Excluding special charges and items related to acquisitions and divestitures, earnings were $3.32 a share. Revenue rose 4.4% to $3.62 billion.
Analysts had projected adjusted earnings of $3.56 a share on revenue of $3.68 billion, according to Thomson Reuters.
For the year, Allergan said it now expects revenue of $14.45 billion to $14.65 billion, down from $14.65 billion to $14.9 billion previously. It also expects adjusted earnings of $13.30 to $13.50 a share, down from a prior forecast of $13.75 to $14.20 a share.
In its third quarter, margins were lower than expected on increased investment in manufacturing, sales and marketing, and research and development.
Operating the markets with a wide moat, a 5-star rating from Morningstar and billions of cash still available to either return to investors or invest in the own company Allergan shows an enormous opportunity with lots of potential growth.
Allergan, Plc’s three main reporting segments are North American branded drugs; North American generic and International drugs (see Actavis, above); and Anda Distribution.
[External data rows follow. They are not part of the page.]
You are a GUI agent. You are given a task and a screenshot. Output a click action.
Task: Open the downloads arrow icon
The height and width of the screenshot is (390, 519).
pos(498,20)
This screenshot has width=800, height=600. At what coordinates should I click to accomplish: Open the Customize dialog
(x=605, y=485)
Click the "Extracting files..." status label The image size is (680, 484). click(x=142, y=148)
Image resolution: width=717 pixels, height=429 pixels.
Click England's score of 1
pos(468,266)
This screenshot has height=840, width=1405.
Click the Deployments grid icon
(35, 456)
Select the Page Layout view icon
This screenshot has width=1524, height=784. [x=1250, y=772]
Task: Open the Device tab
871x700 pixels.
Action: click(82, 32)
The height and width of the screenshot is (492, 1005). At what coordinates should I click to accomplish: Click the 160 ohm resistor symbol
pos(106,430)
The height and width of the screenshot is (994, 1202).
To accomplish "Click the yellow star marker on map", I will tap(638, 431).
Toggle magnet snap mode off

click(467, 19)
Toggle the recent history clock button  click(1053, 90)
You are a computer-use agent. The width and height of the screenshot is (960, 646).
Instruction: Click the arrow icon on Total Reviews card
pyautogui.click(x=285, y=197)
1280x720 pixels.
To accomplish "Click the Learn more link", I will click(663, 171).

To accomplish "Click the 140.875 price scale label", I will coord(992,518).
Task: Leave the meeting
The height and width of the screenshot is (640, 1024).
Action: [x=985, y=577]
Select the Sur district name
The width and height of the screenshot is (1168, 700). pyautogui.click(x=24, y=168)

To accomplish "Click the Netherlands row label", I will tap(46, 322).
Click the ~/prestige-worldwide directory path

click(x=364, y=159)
In the Allergan, Plc structure, North American brands are their own segment because of patent exclusivity. Somewhat obviously, the in-patent period affords manufacturers such as Allergan the opportunity to make their greatest profit. And Botox isn’t just a curious example listed for the purposes of making easy jokes. Botox is indeed atop the list of the company’s best-selling North American branded drugs. – Source: Investopedia
Their customers are not end users, though. But there are 3 large wholesales (which are well known within DGI community) representing 62% of total sales: AmerisourceBergen $ABC, McKesson Corp. $ MCK and Cardinal Health $CAH.
More numbers, please
There is not much to say about dividend growth. But noting there rapid revenue growth, dividends are expected to show some solid growth rates as well.
Pharmaceuticals rely heavily on research and development. When we look at the rest of the numbers the following stands out. They increase their spendings on research and development with +700% over the last 5 years. And even spend 15% of their sales on R&D. This means they invest a lot in their own products and pipeline, and results in eight new drugs in the pipeline.When a company is spending heavy in R&D, it shows that they are willing to take risks to further its growth and often occurs with innovative pharmaceutical companies.
Their total return Year to Date is -35%, and with a estimated fair value of $215 by Morningstar, the companies stock is currently trading 9% under fair value. (compared to a trading price of $196).
The forward P/E is with 12.64 very low, considering their index is at 19.59 and in 2015 it was still 18.83.
Allergan operates in a highly volatile market, and there is much uncertainty about what the future will holds for this company. Expected is that their profit will continue to rise. And wile they make major investments in their own business, like R&D. They also start to provide a nice return to it’s shareholders. The recent downfall of the share price makes it an interesting stock trading under fair value (at the moment of writing).
Which companies are currently on your watchlist? Do you also check companies which don’t have lengthy dividend track records? Or do you prefer established companies with years of solid dividend growth? Let us know below.